Nach 400 Metern treten wir aus dem Canyon ins helle Sonnenlicht hinaus und wärmen uns kurz auf. Dann geht es ohne Fotostopps auf gleichem Wege wieder zurück - und dieses Mal kommen uns in der engen Schlucht zahllose Menschen entgegen, an denen wir uns vorbeischieben müssen. Die beinahe mystische Stimmung, die wir erleben durften, ist dahin.
Randvoll mit neuen wunderbaren Eindrücken verlassen wir das Canyon-Gebiet und checken im „Country Inn & Suites by Radisson“ ein. Wieder sind wir positiv überrascht, was ein 2,5 Sterne-Hotel so alles bieten kann: Innenpool, Fitnessraum und vor allem ein sehr geräumiges, komfortables Zimmer. Während ich meine Siebensachen verräume, ruht Olaf sich ein wenig aus.
Am späten Nachmittag springen wir wieder ins Auto und fahren zum Parkplatz am Horseshoe Bend. Nach einem strammen Fußmarsch erreichen wir gerade noch rechtzeitig zum Sonnenuntergang das Aussichtsplateau - und müssen aufpassen, dass wir vor lauter Staunen und Fotografieren nicht die steil abfallenden Felswände hinunterstürzen. Vom Rand des Abgrunds aus bietet sich ein grandioses Panorama: Der tiefgrüne Colorado River hat sich 300 Meter unter uns in einer hufeisenförmigen Schleife ins Gestein gegraben. Wir wandern weiter an der Kante entlang und genießen den Ausblick, bis die hereinbrechende Dämmerung uns gemahnt, an den Rückweg zu denken.
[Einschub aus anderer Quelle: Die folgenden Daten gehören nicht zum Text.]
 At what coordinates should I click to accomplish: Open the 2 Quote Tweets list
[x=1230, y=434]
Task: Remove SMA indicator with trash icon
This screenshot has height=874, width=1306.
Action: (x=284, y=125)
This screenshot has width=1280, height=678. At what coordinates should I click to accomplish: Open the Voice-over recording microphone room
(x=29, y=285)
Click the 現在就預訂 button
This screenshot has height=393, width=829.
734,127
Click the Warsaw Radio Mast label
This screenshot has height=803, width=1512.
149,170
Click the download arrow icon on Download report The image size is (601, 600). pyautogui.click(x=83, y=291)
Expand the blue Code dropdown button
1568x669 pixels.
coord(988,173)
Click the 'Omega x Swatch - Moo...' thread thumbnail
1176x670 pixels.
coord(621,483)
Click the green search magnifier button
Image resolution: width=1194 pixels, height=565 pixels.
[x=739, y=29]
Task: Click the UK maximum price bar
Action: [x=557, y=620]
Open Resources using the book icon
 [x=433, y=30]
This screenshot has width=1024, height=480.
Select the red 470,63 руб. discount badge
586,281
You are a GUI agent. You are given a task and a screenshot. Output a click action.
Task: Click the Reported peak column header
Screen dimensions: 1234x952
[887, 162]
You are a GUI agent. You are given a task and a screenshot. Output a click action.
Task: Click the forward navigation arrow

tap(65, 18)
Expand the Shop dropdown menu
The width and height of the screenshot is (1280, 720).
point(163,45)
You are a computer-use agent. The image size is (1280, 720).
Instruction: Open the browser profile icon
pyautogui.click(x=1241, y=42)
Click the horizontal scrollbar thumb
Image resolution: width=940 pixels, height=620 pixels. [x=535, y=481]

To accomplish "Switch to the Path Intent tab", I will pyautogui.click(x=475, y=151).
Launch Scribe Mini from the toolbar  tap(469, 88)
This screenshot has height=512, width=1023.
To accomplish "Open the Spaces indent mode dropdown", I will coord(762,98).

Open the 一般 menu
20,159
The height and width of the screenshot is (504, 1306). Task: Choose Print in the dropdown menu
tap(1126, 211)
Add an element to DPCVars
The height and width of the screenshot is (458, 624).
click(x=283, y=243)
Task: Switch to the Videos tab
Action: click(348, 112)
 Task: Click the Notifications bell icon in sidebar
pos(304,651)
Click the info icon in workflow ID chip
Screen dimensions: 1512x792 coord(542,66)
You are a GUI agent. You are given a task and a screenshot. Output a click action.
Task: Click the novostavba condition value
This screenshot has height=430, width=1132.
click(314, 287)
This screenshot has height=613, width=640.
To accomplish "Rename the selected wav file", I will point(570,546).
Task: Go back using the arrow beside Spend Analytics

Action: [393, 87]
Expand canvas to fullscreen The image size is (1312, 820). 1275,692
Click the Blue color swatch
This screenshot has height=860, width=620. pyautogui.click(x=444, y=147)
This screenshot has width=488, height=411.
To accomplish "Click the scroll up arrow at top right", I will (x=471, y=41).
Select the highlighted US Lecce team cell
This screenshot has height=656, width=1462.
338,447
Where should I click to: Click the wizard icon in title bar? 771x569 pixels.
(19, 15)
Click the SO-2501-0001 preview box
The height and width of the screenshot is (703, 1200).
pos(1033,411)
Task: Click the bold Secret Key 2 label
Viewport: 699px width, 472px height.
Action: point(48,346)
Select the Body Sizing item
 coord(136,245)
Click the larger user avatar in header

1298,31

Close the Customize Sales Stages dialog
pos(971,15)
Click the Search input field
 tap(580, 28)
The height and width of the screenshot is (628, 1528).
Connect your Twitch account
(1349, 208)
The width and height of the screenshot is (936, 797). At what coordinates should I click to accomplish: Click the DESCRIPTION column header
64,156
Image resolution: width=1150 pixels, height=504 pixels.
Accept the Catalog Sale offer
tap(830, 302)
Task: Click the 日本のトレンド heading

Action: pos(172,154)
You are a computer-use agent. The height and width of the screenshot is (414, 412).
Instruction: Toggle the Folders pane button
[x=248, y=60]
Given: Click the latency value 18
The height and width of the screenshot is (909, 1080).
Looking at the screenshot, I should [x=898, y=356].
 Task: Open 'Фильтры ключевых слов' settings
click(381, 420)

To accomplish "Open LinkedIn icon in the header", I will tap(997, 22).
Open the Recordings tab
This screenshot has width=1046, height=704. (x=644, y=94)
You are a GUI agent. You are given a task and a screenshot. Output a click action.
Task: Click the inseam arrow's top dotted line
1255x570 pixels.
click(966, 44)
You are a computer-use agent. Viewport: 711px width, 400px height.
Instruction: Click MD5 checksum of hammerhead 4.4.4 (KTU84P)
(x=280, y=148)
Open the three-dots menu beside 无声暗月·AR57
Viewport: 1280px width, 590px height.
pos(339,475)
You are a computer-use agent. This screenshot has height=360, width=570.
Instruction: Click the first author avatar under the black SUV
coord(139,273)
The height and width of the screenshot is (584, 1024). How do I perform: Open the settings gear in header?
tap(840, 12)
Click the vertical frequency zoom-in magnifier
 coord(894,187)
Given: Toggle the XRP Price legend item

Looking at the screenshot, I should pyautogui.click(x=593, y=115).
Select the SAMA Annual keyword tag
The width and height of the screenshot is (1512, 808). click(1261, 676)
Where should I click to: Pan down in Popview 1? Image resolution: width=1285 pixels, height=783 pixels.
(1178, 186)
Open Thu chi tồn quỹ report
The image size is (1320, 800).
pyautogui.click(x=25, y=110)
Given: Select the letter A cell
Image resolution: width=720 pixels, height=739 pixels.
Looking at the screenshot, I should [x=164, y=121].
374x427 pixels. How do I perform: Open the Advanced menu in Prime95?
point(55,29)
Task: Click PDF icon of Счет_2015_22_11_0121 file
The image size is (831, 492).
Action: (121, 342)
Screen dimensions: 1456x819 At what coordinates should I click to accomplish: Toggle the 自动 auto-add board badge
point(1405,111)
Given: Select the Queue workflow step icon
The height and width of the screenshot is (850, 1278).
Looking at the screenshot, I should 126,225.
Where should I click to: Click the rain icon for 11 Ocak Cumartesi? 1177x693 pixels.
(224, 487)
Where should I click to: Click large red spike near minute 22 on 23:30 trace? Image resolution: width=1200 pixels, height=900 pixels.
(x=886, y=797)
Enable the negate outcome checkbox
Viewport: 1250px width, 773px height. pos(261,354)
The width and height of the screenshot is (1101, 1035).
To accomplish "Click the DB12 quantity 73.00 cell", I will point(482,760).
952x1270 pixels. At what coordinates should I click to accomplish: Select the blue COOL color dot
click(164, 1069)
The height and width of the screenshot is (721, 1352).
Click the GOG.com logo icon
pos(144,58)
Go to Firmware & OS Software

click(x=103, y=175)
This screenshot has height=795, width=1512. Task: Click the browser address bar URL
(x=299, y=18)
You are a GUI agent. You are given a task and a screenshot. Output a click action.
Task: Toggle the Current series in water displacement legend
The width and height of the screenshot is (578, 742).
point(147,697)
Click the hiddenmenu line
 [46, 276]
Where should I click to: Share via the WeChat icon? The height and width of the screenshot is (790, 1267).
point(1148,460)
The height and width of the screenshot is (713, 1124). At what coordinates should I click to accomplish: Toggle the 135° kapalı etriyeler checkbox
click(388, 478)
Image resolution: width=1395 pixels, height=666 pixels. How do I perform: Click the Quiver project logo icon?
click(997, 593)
Nach all dem heutigen Naturgenuss haben wir Hunger und fahren direkt zur „Blue Buddha Sushi Lounge“, wo ich einen Tisch reserviert habe. Zunächst sind wir ein wenig irritiert, denn das Lokal befindet sich versteckt in einer dunklen, wenig einladenden Hinterhofgasse. Innen überzeugt es jedoch mit kräftigen Farben, einem fröhlichen Asia-Stilmix (blaue Buddhas inclusive) und vor allem durch das gute Essen. Die Sushis munden, der Sake mit Zimtlikör schmeckt ebenfalls lecker. Was will man mehr!